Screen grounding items
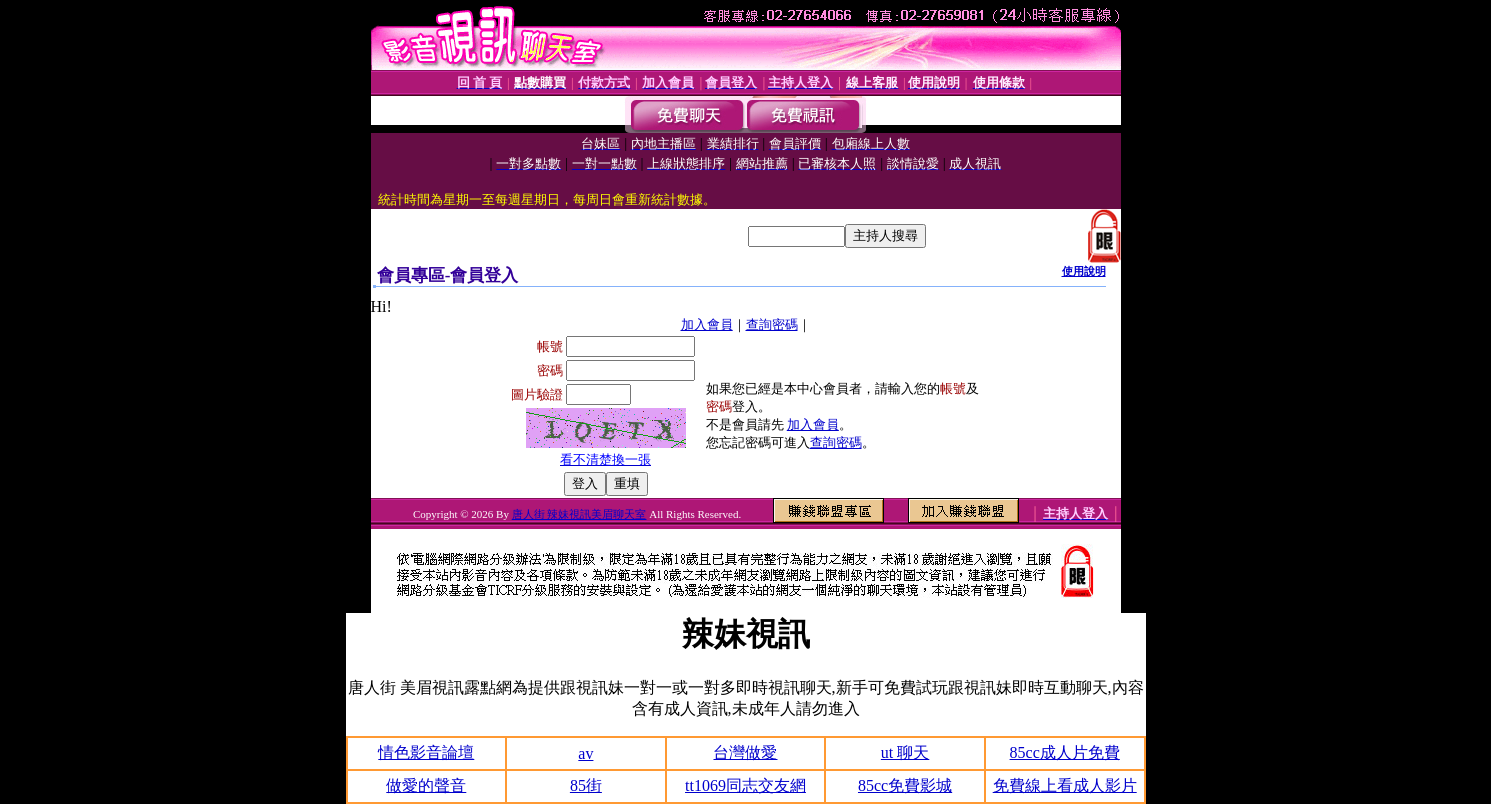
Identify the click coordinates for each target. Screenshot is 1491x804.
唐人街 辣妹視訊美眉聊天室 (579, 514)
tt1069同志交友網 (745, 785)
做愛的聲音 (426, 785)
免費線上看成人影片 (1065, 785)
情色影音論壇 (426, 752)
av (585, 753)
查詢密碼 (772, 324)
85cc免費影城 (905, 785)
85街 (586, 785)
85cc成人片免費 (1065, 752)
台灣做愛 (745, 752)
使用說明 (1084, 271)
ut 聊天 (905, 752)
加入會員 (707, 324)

**EXERCISE BRIEF:** Write out every line of the items above without changes, but leave out the pictures.

**FULL RESPONSE:**
Identify the click coordinates for each target. Screenshot is 1491x804.
唐人街 辣妹視訊美眉聊天室 (579, 514)
tt1069同志交友網 (745, 785)
做愛的聲音 (426, 785)
免費線上看成人影片 (1065, 785)
情色影音論壇 (426, 752)
av (585, 753)
查詢密碼 (772, 324)
85cc免費影城 (905, 785)
85街 (586, 785)
85cc成人片免費 (1065, 752)
台灣做愛 (745, 752)
使用說明 (1084, 271)
ut 聊天 (905, 752)
加入會員 (707, 324)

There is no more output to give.